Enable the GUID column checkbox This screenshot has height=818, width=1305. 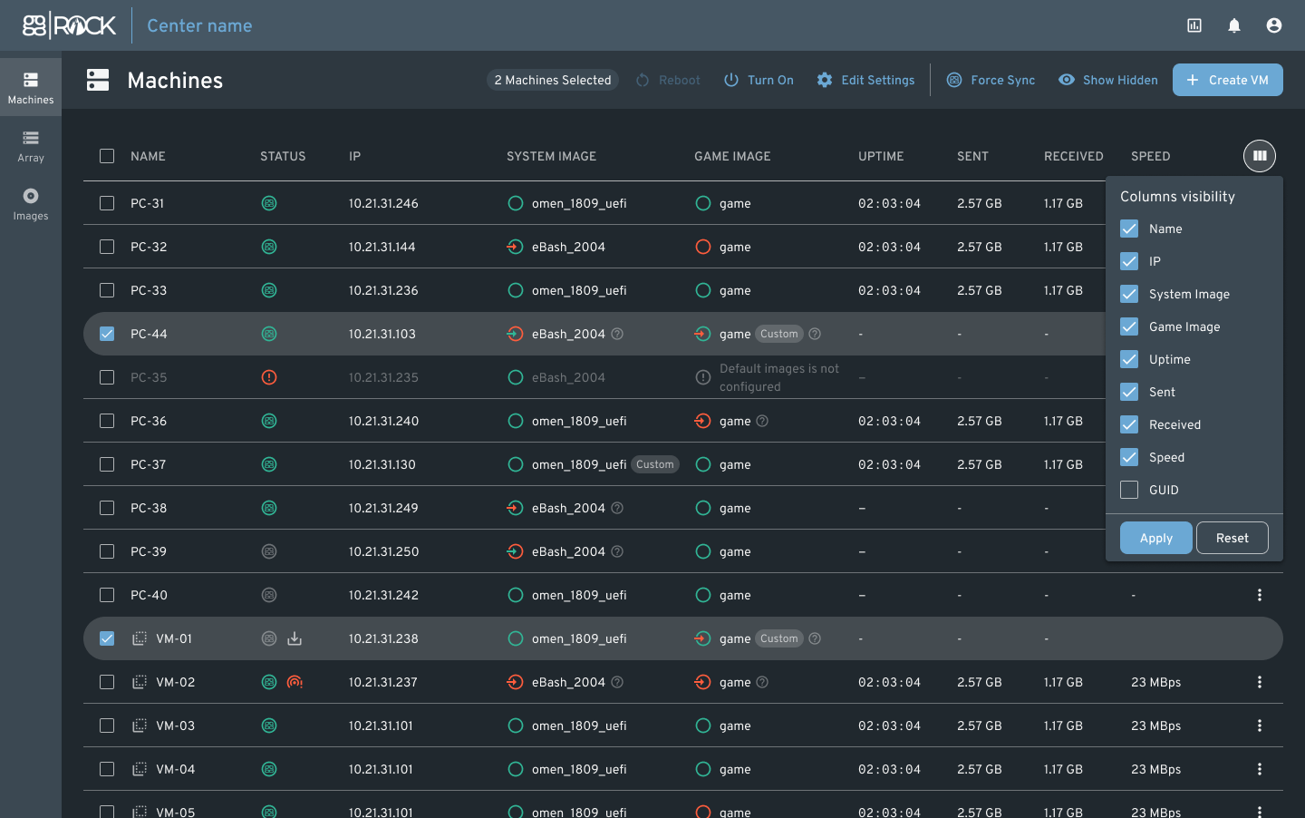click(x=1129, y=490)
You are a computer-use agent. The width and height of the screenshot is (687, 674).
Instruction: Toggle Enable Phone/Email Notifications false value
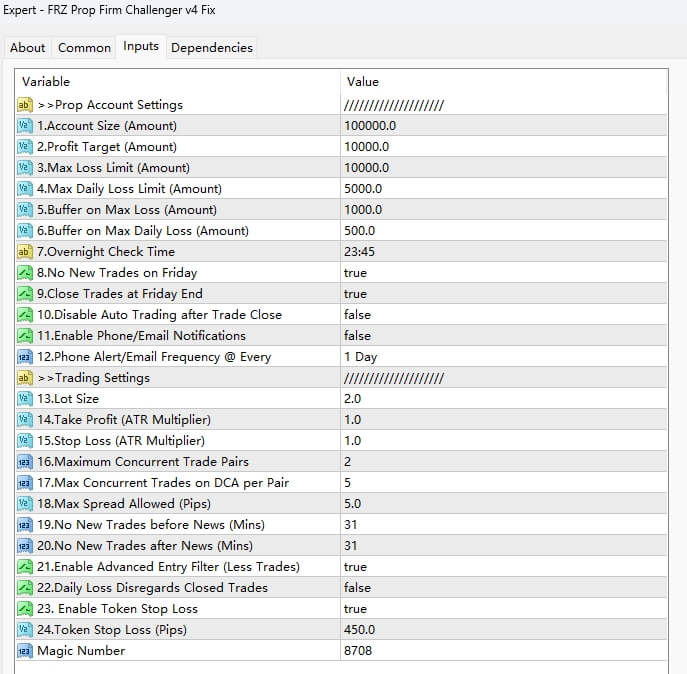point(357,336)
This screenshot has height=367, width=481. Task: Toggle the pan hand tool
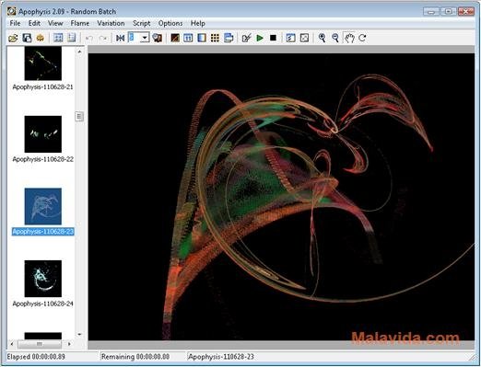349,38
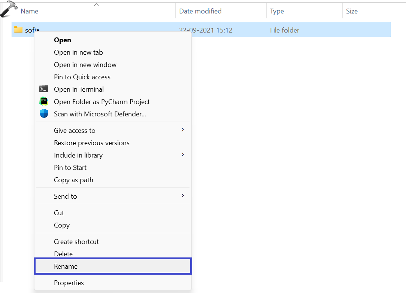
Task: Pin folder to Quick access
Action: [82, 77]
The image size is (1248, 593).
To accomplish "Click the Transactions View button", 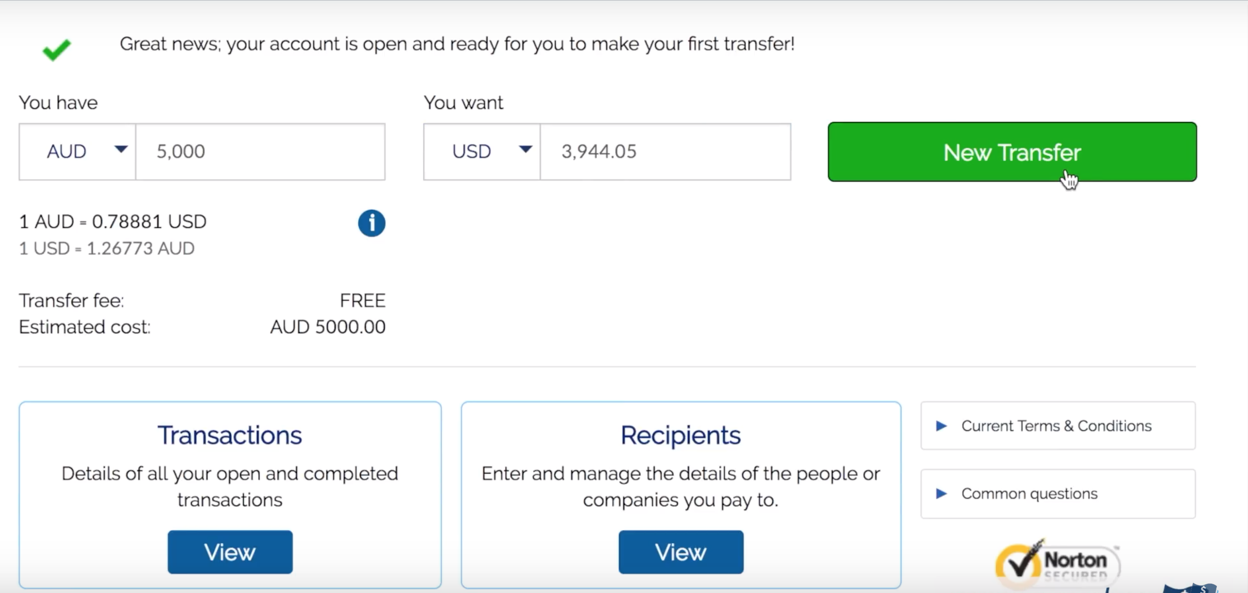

#### [Exercise instructions]
Because the copy must hold no pictures, return only the lines that run from the line containing "The image size is (1248, 593)." to the end of the data above, each exactly as it stands.

#### [Problem solution]
The image size is (1248, 593).
To accomplish "Click the Transactions View button", 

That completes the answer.